Could you write out the rows again, renaming "radio button" to "option button" and changing nothing else, with the pictures left out?
»»
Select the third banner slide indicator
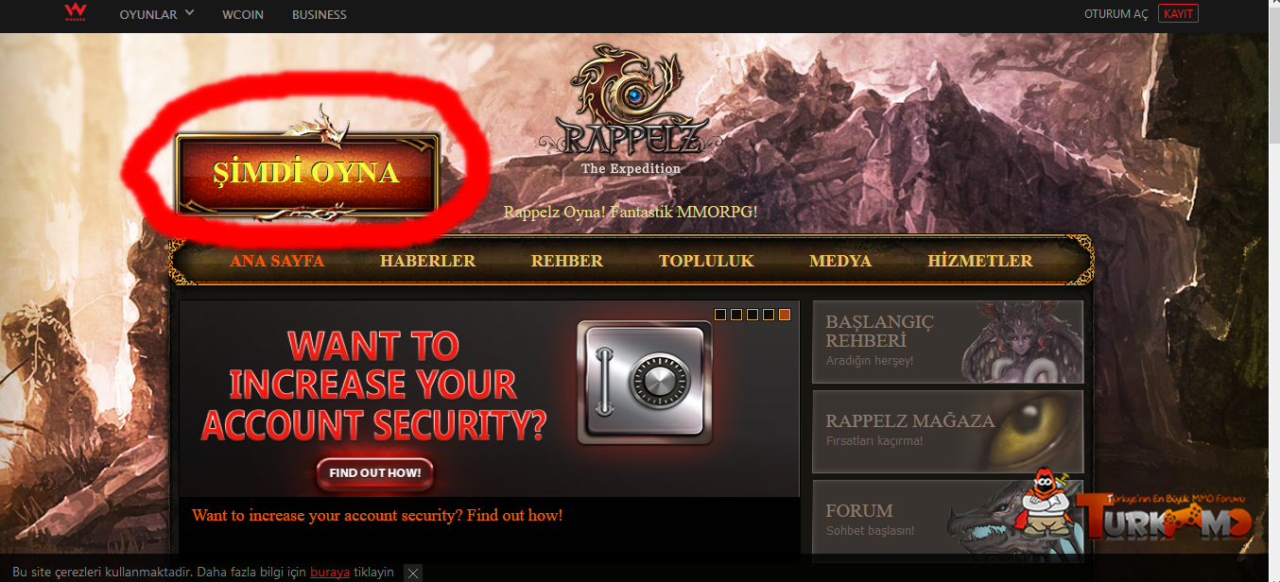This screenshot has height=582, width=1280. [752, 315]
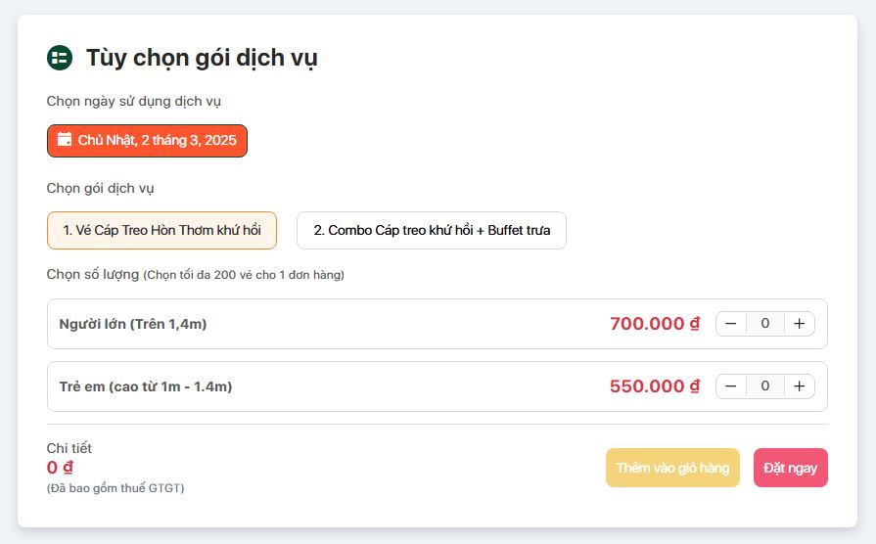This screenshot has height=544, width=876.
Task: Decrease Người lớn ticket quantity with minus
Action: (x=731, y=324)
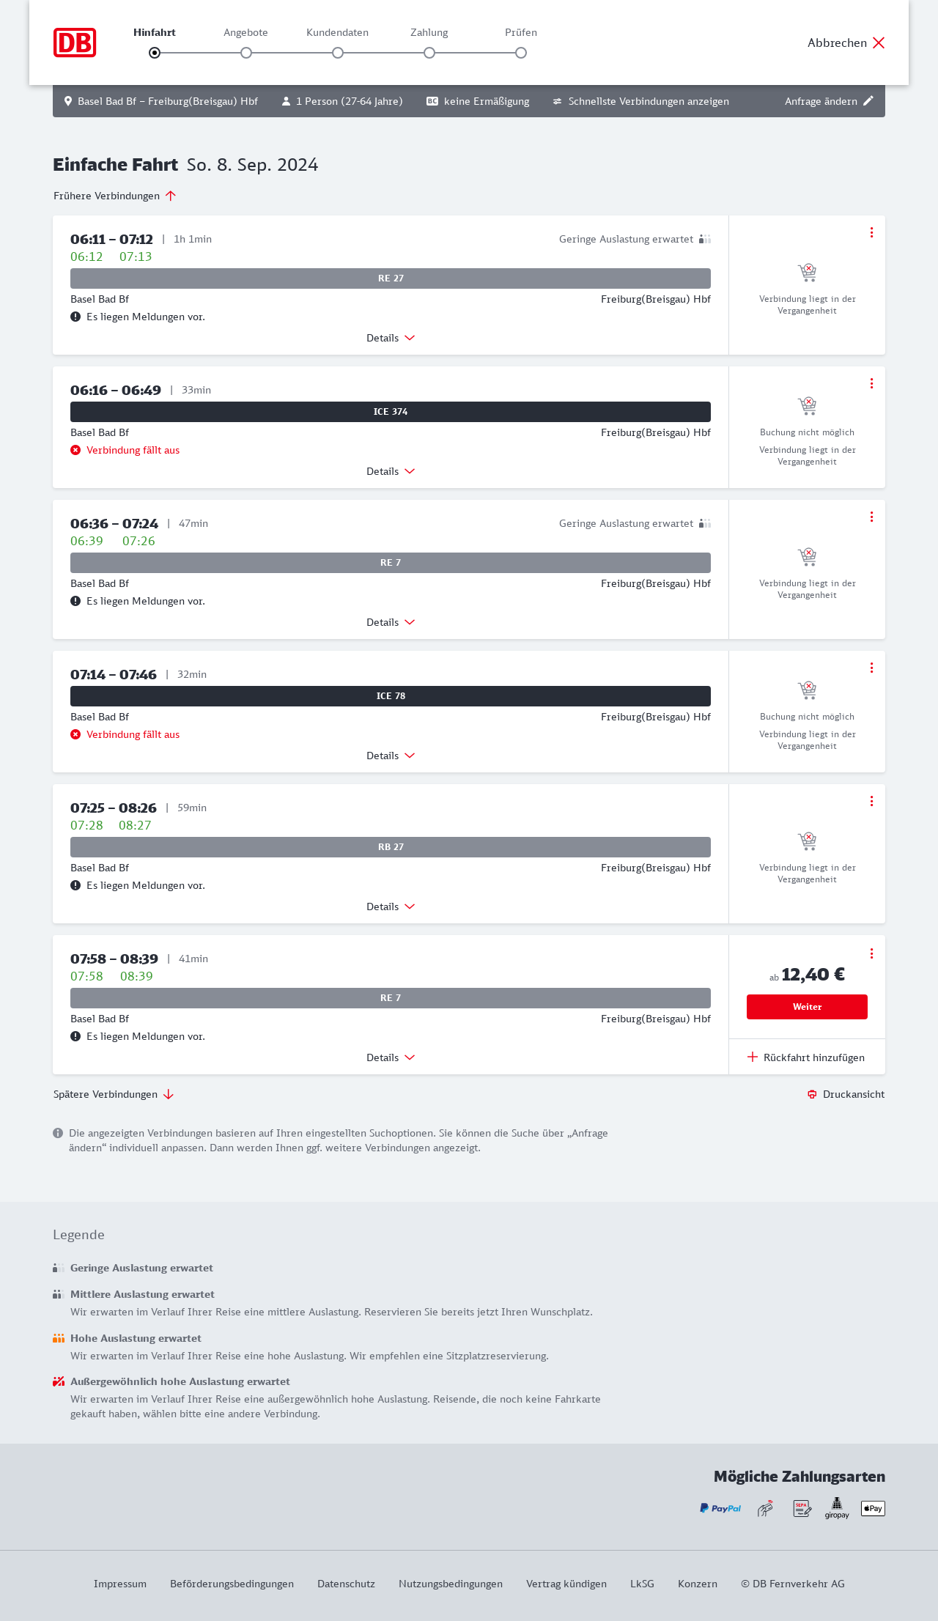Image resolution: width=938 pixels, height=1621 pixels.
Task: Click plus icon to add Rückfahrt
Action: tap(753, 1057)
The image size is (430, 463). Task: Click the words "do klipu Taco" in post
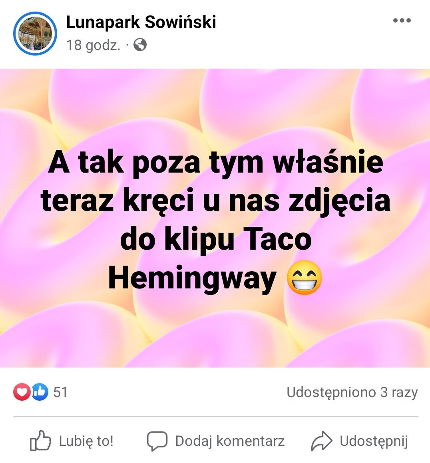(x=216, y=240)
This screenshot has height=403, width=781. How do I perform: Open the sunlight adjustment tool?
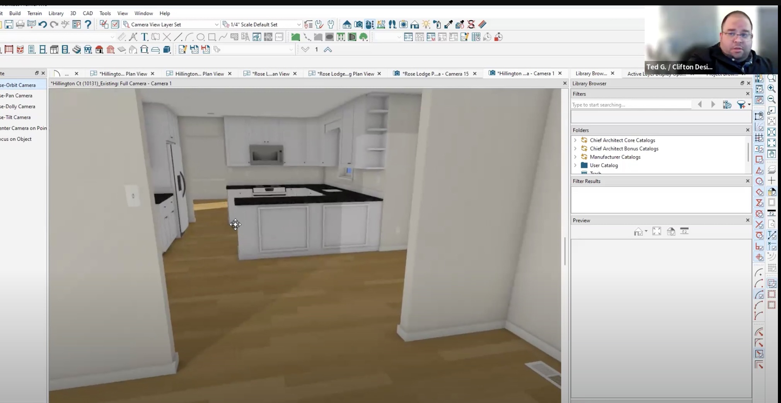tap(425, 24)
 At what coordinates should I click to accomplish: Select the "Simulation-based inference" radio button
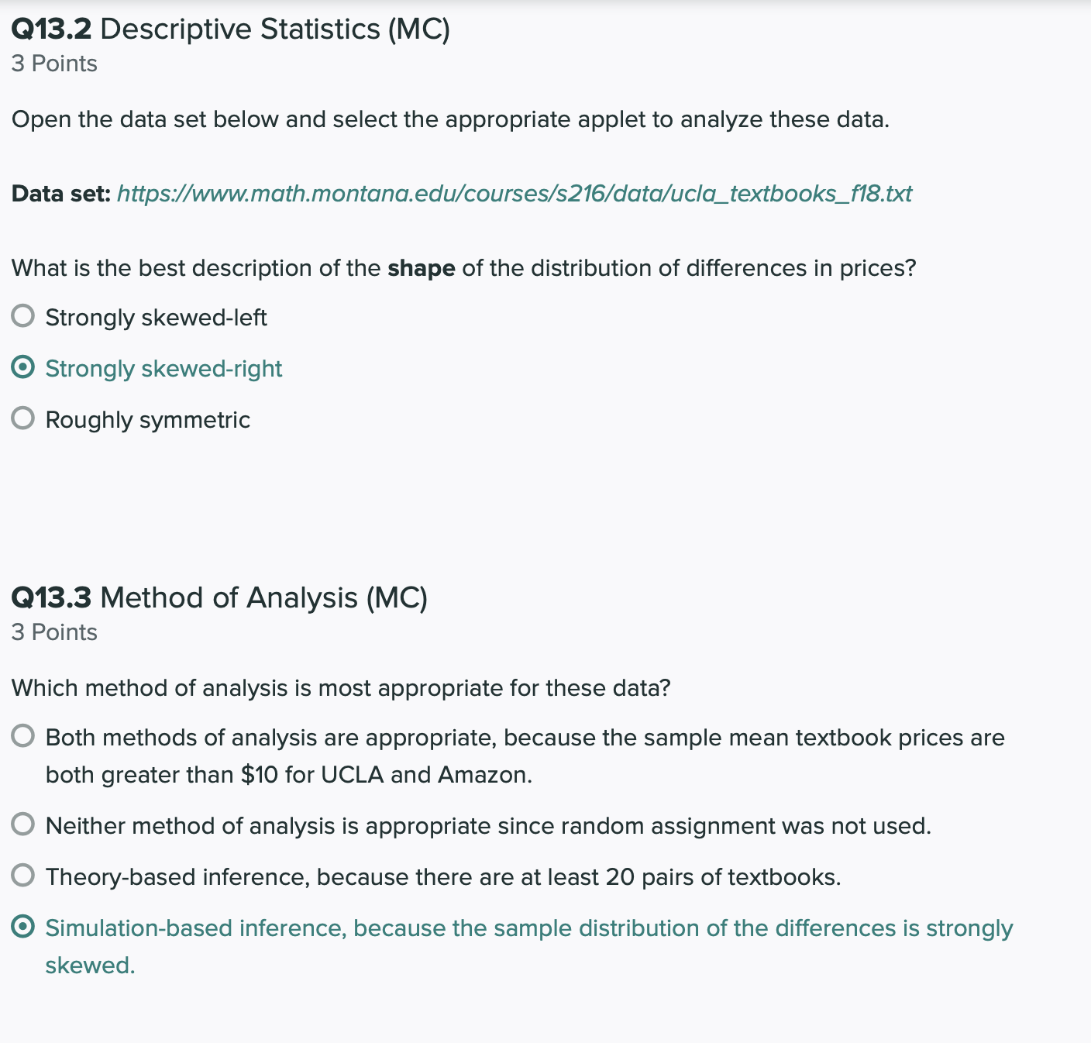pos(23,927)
««
--- Answer for this exercise ---
Select the third banner slide indicator
This screenshot has height=582, width=1280. [752, 315]
This screenshot has height=544, width=876.
Task: Decrease Người lớn ticket quantity with minus
Action: (x=731, y=324)
Image resolution: width=938 pixels, height=1621 pixels.
Task: Click plus icon to add Rückfahrt
Action: tap(753, 1057)
The image size is (430, 463). Task: Click the words "do klipu Taco" in post
(x=216, y=240)
This screenshot has height=403, width=781. How do I perform: Open the sunlight adjustment tool?
tap(425, 24)
 At what coordinates should I click to accomplish: Select the "Simulation-based inference" option button
pos(23,927)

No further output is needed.